* Problem to work on:
Please return only the lines from the one holding "Blog (541, 21)" through the one holding "Alaska (402, 2438)", exactly as they appear in the records below, both ends included.

Saved entries:
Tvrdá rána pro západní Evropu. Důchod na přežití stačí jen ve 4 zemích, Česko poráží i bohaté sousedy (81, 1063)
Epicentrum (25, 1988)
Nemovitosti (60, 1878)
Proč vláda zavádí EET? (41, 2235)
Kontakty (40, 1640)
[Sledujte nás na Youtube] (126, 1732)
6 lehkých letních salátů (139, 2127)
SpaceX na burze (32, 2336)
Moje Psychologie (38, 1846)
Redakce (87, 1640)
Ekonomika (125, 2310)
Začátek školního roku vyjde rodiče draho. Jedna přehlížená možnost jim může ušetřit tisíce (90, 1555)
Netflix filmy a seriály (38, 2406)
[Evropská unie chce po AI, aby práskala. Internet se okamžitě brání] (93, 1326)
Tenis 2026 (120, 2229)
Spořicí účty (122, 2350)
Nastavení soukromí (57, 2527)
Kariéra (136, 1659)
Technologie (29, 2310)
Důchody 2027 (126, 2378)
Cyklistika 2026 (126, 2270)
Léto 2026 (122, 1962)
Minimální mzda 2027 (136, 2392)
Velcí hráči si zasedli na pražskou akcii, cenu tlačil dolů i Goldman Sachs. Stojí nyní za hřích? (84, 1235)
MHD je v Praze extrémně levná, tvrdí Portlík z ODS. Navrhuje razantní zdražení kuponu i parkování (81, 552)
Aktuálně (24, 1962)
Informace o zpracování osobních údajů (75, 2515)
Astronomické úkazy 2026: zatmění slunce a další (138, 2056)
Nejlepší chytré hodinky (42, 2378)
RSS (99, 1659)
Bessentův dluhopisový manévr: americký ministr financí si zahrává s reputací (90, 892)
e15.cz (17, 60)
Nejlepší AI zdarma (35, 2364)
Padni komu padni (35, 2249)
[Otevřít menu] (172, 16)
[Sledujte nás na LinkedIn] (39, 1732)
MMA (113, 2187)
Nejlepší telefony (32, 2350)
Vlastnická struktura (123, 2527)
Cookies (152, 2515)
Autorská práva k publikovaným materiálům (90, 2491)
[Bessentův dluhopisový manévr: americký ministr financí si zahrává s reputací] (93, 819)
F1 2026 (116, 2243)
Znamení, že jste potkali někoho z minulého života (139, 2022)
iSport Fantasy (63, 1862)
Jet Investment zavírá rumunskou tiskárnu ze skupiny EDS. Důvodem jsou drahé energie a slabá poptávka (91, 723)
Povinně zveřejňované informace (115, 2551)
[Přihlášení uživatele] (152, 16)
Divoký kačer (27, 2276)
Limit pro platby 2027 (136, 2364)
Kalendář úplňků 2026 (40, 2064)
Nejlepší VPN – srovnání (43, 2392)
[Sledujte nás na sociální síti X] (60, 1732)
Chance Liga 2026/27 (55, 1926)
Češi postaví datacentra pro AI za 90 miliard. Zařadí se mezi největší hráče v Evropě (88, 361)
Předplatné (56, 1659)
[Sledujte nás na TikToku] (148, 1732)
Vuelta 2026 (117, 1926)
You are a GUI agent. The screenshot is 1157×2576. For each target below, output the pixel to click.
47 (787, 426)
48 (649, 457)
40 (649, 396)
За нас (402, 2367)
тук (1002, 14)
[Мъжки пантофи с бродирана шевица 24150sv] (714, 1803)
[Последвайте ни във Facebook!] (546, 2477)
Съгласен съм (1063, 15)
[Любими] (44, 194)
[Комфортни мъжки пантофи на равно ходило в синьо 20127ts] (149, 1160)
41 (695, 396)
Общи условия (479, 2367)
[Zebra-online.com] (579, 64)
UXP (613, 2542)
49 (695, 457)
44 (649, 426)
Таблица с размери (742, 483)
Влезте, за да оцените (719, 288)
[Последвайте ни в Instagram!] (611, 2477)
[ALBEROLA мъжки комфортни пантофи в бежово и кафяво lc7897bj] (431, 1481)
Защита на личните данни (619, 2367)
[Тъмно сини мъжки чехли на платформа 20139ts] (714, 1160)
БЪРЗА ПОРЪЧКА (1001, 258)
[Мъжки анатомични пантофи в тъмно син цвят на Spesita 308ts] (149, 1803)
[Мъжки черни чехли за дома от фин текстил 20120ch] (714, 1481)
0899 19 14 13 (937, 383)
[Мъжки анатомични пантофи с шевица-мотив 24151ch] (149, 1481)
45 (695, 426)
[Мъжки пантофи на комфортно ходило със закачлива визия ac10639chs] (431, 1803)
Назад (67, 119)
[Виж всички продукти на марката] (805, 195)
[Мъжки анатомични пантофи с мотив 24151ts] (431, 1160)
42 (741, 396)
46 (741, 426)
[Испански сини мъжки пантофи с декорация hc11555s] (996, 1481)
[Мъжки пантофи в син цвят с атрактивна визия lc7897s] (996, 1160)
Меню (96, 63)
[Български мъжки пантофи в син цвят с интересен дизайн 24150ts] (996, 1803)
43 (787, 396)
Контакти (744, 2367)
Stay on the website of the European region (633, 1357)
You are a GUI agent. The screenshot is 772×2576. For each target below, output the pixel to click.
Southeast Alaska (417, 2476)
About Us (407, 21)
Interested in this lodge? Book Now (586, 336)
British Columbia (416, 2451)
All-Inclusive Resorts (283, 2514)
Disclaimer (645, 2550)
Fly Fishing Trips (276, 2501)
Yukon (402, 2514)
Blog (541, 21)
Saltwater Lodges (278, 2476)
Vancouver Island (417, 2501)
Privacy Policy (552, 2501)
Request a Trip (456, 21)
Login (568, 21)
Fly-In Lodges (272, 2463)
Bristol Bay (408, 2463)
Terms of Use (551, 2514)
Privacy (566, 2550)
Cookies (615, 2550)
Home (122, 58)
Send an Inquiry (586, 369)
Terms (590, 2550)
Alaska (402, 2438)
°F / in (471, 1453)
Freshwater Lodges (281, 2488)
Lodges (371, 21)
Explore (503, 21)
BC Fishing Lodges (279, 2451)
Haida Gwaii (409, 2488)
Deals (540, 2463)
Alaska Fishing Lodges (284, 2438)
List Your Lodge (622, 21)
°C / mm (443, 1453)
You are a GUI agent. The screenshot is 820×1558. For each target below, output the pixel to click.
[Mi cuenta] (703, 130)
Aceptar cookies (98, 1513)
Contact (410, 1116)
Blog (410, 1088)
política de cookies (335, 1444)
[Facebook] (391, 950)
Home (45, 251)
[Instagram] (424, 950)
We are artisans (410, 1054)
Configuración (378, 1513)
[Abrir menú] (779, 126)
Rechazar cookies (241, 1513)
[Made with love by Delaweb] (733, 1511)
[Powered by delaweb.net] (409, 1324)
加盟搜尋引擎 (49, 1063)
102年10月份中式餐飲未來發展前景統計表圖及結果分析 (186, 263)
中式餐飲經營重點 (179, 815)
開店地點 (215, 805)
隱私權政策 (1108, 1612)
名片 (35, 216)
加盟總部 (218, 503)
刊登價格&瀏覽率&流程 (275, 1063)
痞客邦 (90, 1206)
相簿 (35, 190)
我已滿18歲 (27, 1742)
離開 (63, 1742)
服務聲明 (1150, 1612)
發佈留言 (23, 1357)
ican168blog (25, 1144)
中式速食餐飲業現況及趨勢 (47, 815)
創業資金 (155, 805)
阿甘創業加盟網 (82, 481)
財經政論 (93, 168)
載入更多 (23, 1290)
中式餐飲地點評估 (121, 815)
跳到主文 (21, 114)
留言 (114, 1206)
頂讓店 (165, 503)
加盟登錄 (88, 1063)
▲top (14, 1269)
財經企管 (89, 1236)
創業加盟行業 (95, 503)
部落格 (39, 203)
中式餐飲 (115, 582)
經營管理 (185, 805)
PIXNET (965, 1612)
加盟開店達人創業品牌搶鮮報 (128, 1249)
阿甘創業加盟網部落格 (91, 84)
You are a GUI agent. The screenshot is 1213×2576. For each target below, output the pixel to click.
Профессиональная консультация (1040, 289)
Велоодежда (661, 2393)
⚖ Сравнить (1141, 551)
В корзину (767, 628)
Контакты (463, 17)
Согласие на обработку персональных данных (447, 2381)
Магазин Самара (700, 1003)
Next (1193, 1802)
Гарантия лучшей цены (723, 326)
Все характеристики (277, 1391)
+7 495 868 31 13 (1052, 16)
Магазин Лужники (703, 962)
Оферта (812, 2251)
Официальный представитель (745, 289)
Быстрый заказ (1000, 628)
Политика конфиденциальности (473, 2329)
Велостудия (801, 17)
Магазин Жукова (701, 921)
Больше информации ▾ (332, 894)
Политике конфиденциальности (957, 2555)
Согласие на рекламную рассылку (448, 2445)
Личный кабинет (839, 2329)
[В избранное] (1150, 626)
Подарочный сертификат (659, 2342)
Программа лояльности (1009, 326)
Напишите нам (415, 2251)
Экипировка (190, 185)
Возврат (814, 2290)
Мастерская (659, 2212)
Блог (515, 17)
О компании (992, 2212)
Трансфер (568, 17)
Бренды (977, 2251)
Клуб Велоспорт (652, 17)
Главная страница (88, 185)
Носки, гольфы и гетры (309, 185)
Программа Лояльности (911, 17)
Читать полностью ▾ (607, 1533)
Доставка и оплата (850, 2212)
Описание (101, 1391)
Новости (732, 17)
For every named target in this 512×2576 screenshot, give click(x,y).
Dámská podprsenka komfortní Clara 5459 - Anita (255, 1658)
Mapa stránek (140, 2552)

* Exercise response:
Blog (541, 21)
Saltwater Lodges (278, 2476)
Vancouver Island (417, 2501)
Privacy Policy (552, 2501)
Request a Trip (456, 21)
Login (568, 21)
Fly-In Lodges (272, 2463)
Bristol Bay (408, 2463)
Terms of Use (551, 2514)
Privacy (566, 2550)
Cookies (615, 2550)
Home (122, 58)
Send an Inquiry (586, 369)
Terms (590, 2550)
Alaska (402, 2438)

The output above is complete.